**Instructions for the task**
Where the records appear below, transcribe them exactly, leaving none out.

**Collected data**
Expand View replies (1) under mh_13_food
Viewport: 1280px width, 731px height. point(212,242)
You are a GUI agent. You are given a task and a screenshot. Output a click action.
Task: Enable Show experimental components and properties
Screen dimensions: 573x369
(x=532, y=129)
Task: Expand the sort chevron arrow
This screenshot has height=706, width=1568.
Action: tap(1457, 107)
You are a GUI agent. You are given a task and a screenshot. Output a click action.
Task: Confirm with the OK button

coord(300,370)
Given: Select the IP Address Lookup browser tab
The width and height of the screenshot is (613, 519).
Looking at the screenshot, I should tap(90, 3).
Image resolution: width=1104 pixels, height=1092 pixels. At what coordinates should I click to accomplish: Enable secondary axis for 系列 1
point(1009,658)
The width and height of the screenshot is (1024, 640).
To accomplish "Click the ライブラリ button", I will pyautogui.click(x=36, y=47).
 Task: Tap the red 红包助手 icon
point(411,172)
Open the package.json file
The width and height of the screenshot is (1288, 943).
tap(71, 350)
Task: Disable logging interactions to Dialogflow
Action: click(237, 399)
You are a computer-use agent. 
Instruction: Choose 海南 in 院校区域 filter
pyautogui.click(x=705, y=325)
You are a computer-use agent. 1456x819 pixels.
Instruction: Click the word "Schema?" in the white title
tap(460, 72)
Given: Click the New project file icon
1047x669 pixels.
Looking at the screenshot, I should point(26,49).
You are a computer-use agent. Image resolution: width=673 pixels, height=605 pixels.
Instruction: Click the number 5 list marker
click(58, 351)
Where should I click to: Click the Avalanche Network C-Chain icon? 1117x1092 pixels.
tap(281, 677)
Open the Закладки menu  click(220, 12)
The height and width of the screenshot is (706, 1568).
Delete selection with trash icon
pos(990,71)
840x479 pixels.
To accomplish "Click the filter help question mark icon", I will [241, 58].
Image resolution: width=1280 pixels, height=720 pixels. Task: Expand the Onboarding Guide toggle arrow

**Answer to this problem**
Expand View replies (1) under mh_13_food
Viewport: 1280px width, 731px height. point(212,242)
You are a GUI agent. You are given a task and a screenshot. Output a click action.
Task: Enable Show experimental components and properties
Screen dimensions: 573x369
(x=532, y=129)
Task: Expand the sort chevron arrow
This screenshot has height=706, width=1568.
Action: tap(1457, 107)
You are a GUI agent. You are given a task and a screenshot. Output a click action.
Task: Confirm with the OK button

coord(300,370)
Given: Select the IP Address Lookup browser tab
The width and height of the screenshot is (613, 519).
Looking at the screenshot, I should tap(90, 3).
Image resolution: width=1104 pixels, height=1092 pixels. At what coordinates should I click to accomplish: Enable secondary axis for 系列 1
point(1009,658)
The width and height of the screenshot is (1024, 640).
To accomplish "Click the ライブラリ button", I will pyautogui.click(x=36, y=47).
 Task: Tap the red 红包助手 icon
point(411,172)
Open the package.json file
The width and height of the screenshot is (1288, 943).
tap(71, 350)
Task: Disable logging interactions to Dialogflow
Action: click(237, 399)
You are a computer-use agent. 
Instruction: Choose 海南 in 院校区域 filter
pyautogui.click(x=705, y=325)
You are a computer-use agent. 1456x819 pixels.
Instruction: Click the word "Schema?" in the white title
tap(460, 72)
Given: Click the New project file icon
1047x669 pixels.
Looking at the screenshot, I should point(26,49).
You are a computer-use agent. Image resolution: width=673 pixels, height=605 pixels.
Instruction: Click the number 5 list marker
click(58, 351)
Where should I click to: Click the Avalanche Network C-Chain icon? 1117x1092 pixels.
tap(281, 677)
Open the Закладки menu  click(220, 12)
The height and width of the screenshot is (706, 1568).
Delete selection with trash icon
pos(990,71)
840x479 pixels.
To accomplish "Click the filter help question mark icon", I will [241, 58].
Image resolution: width=1280 pixels, height=720 pixels. Task: Expand the Onboarding Guide toggle arrow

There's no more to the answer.